===== Vorliegender Text =====

Im Übrigen schließen die Urteilskonstatierungen die Möglichkeit nicht aus, dass der Angeklagte bei Übernahme des Fahrzeugs davon ausging, die Kennzeichentafeln wären mit dem Fahrzeug gestohlen worden, in welchem Fall die Fälschung des Fahrzeugsscheins lediglich der „Angleichung“ an die am Fahrzeug montierten Kennzeichen gedient und es ihm folgerichtig zu Punkt II./2. des Freispruchs zur Gänze an der subjektiven Tatseite im Sinne des § 223 StGB gemangelt hätte. Eine logische Unvereinbarkeit der kritisierten Urteilsannahmen liegt auch aus diesem Grund nicht vor.

Eine im Sinn der Z 5 zweiter Fall anzunehmende Unvollständigkeit kann nur aus der unterlassenen Erörterung von für die Beweiswürdigung erheblichen Verfahrensergebnissen resultieren (RIS-Justiz RS0099578; Ratz, WK-StPO § 281 Rz 421 f), nicht jedoch aus der Nichtauseinandersetzung der Tatrichter mit nach Ansicht der Rechtsmittelwerberin widersprüchlichen Urteilspassagen.

Insoweit die Staatsanwaltschaft den Satzteil herausgreift „... dass jemand, der einen Wagen bereits mit gefälschten Kennzeichentafeln übernimmt und damit die Grenze passieren will, nicht zweifelsfrei den Schluss zulässt, dass die subjektive Tatseite in Form des bedingten Vorsatzes erfüllt ist“ (US 13 f), der lediglich den Freispruch vom Vorwurf der Urkundenunterdrückung (Punkt II./1./), nicht aber die Negativfeststellung (US 10) in Ansehung der angelasteten Fälschung der Kennzeichentafeln begründe, übergeht die Rechtsmittelwerberin prozessordnungswidrig (RIS-Justiz RS0119370) den vom Erstgericht ausdrücklich hergestellten Bezug zu gerade diesem Faktum („Pkt II./2./ des Urteilstenors“ - US 13) ebenso wie die im Zusammenhang zu lesenden Ausführungen, aus welchem Grund im Gegensatz dazu der Gebrauchsvorsatz beim vorgewiesenen Fahrzeugschein bejaht wurde (US 14). Eine Urteilsnichtigkeit nach § 281 Abs 1 Z 5 vierter Fall StPO wäre dann gegeben, wenn die erstgerichtlichen Überlegungen gegen grundlegende Erfahrungssätze verstießen oder es sich bei diesen lediglich um Scheingründe handelte; dass aus dem Beweisverfahren auch andere, sogar naheliegendere Schlüsse hätten gezogen werden können, ist für das Nichtigkeitsverfahren ohne Bedeutung (RIS-Justiz RS0116732; Ratz, WK-StPO § 281 Rz 444, 446 und 449). Wenn auch objektiv der deliktische Gebrauch von Kraftfahrzeug-Kennzeichentafeln in der Regel bereits durch das Fahren mit dem Personenkraftwagen, an dem diese montiert sind, verwirklicht wird, widerspricht die auf konkrete Umstände des Einzelfalls gestützte erstgerichtliche Annahme nicht grundlegender Lebenserfahrung, zumal der Angeklagte im Bezug auf die Kennzeichentafeln keine weitere Tathandlung gesetzt hat, aus der auf das Vorliegen der subjektiven Tatseite zwingend hätte geschlossen werden können.

===== Aufgeführte Datensätze =====

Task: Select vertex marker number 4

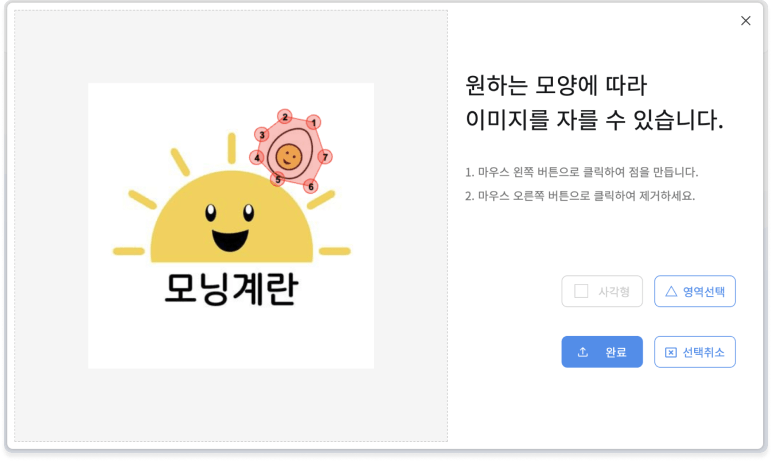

=====
===== Aufgeführte Datensätze =====

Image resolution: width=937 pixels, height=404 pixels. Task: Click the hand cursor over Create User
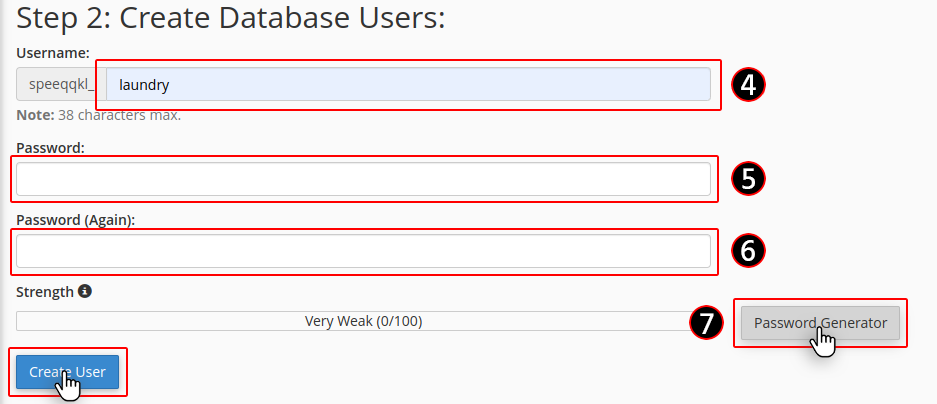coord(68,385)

=====

__Aufgaben__.
**A.** Beantworten Sie zur Urteilsbegründung zu den gefälschten Kennzeichentafeln:
(i) Woraus allein kann eine Unvollständigkeit im Sinn der Z 5 zweiter Fall resultieren?
(ii) Unter welchen Voraussetzungen wäre eine Urteilsnichtigkeit nach § 281 Abs 1 Z 5 vierter Fall StPO gegeben?
(iii) Wodurch wird der deliktische Gebrauch von Kraftfahrzeug-Kennzeichentafeln objektiv in der Regel bereits verwirklicht?
**B.** Schreiben Sie aus der Urteilsbegründung zu den gefälschten Kennzeichentafeln alles von „Im Übrigen schließen“ bis hinunter zu „Grund nicht vor.“ wortgetreu ab.
**C.** Setzen Sie die Urteilsbegründung zu den gefälschten Kennzeichentafeln ab der Stelle fort, an der sie endet.

__Antworten je Aufgabe__.
**A.**
(i) Aus der unterlassenen Erörterung von für die Beweiswürdigung erheblichen Verfahrensergebnissen.
(ii) Wenn die erstgerichtlichen Überlegungen gegen grundlegende Erfahrungssätze verstießen oder es sich bei ihnen lediglich um Scheingründe handelte.
(iii) Durch das Fahren mit dem Personenkraftwagen, an dem die Kennzeichentafeln montiert sind.

**B.**
Im Übrigen schließen die Urteilskonstatierungen die Möglichkeit nicht aus, dass der Angeklagte bei Übernahme des Fahrzeugs davon ausging, die Kennzeichentafeln wären mit dem Fahrzeug gestohlen worden, in welchem Fall die Fälschung des Fahrzeugsscheins lediglich der „Angleichung“ an die am Fahrzeug montierten Kennzeichen gedient und es ihm folgerichtig zu Punkt II./2. des Freispruchs zur Gänze an der subjektiven Tatseite im Sinne des § 223 StGB gemangelt hätte. Eine logische Unvereinbarkeit der kritisierten Urteilsannahmen liegt auch aus diesem Grund nicht vor.

**C.**
Die im Rahmen der Rechtsrüge (Z 9 lit a) erstatteten Ausführungen beziehen sich nur auf die objektive Seite des Urkundengebrauchs. Soweit die Staatsanwaltschaft eine Bejahung der subjektiven Tatseite im Bezug auf den Gebrauch der gefälschten Kennzeichentafeln anstrebt, lässt sie die entgegenstehende Negativfeststellung außer Acht (US 10).

Die Nichtigkeitsbeschwerde war daher in Übereinstimmung mit der Stellungnahme der Generalprokuratur schon bei nichtöffentlicher Beratung sofort zurückzuweisen (§ 285d Abs 1 StPO).

Aus deren Anlass hatte sich der Oberste Gerichtshof die Ausübung der ihm nach § 290 Abs 1 StPO zustehenden Befugnis sowie überdies die Erledigung der Berufung dem öffentlichen Gerichtstag vorzubehalten.

Textnummer

E97156

European Case Law Identifier (ECLI)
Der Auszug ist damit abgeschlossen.